Wednesday, 26 November 2014




image:examiner.com
culled from:global-executive-coaching.blogspot.ch

Coaching is employed to make the good better.  It offers the client different perspectives; it challenges as well as supports; it enables the client to reflect on her thoughts in a safe environment when perhaps the workplace does not afford her this.
And it can go further.  What happens when the client reaches a point in her life and career where demands outstrip resources?  It’s a rather brutal way of describing stress, grounded more in economics terminology than in mental health, but it encapsulates the processes within perfectly.
A recent World Economic Forum report, “Charter for Healthy Living,” describes how “economic uncertainty has placed many families…under enormous levels of stress.”  Granted, the WEF’s findings of increased levels of stress should be taken with a certain level of scepticism: while life was universally better before the 2008 crash, I’d still choose life in 2013 over 1913 any day.  But modern living – and the demands we place on ourselves that accompany it – comes with its own problems.
Severe stress is highly debilitating.  But what do I mean by resources?  Naturally, the inability to pay the mortgage is an economic problem that can indeed lead to stress.  But what about non-monetary resources?  Well, there are family and friends.  And there are professionals.
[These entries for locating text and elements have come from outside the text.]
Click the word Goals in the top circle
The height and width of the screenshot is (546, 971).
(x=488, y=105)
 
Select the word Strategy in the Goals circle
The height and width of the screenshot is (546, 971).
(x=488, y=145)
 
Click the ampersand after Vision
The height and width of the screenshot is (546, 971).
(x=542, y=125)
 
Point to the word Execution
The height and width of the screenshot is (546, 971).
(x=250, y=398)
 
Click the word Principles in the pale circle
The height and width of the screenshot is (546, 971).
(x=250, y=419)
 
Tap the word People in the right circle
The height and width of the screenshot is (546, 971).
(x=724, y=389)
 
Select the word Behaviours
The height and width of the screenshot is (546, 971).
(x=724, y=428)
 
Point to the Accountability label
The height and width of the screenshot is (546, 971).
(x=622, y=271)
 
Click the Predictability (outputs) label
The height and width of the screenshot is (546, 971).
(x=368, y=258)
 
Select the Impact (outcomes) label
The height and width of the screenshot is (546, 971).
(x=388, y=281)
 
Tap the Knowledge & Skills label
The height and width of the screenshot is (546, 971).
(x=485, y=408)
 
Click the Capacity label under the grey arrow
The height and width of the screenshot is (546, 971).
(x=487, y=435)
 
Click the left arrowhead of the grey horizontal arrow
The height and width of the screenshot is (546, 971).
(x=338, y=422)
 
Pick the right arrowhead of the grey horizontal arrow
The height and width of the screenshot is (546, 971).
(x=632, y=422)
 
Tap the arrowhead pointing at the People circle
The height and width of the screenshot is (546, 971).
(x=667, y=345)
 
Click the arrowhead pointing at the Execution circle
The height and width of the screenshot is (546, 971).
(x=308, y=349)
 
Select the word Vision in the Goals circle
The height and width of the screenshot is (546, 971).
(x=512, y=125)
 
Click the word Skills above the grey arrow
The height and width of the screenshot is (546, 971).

Now, I’m not one to psychopathologise, but I certainly believe in dealing with small problems before they become big problems.  (Unchecked, small problems tend to do that.)  And, to illustrate this, the WEF report contains one particular paragraph that is worth reproducing in its entirety:
Our modern lifestyle, including changing social support networks and personal stress, is another type of social pressure for Healthy Living.  Modern living places pressure on the traditional social support structures and connectivity with families and the broader community (WHO, 2003).  Stress (at work) has also been associated with a 50% excess risk of coronary heart disease (Marmot, 2004; Kivimäki et al., 2006), and there is clear evidence that work-related stressors have a negative impact on both physical and mental well-being (Stansfeld & Candy, 2006).
Let’s think about this a moment.  The social network has evolved over time, and one significant change is that we are living more atomised lives.  For example, as the 2010 US Census found, more people are living alone than ever before.  While this is great for privacy and not having to queue outside the bathroom, it can however bring about its own problems.  And this is where your resources come in.  When times are good, we do not feel such a need for them; when times are hard, we tend to need to reach out more.
Demands for increased role flexibility, less career security, constant traveling, heightened workload, distance, a diminished support network – and generally asking yourself if these roles in life still mean to you what they meant a few years back: look out for these as potentially stretching your resources.  And talk about it.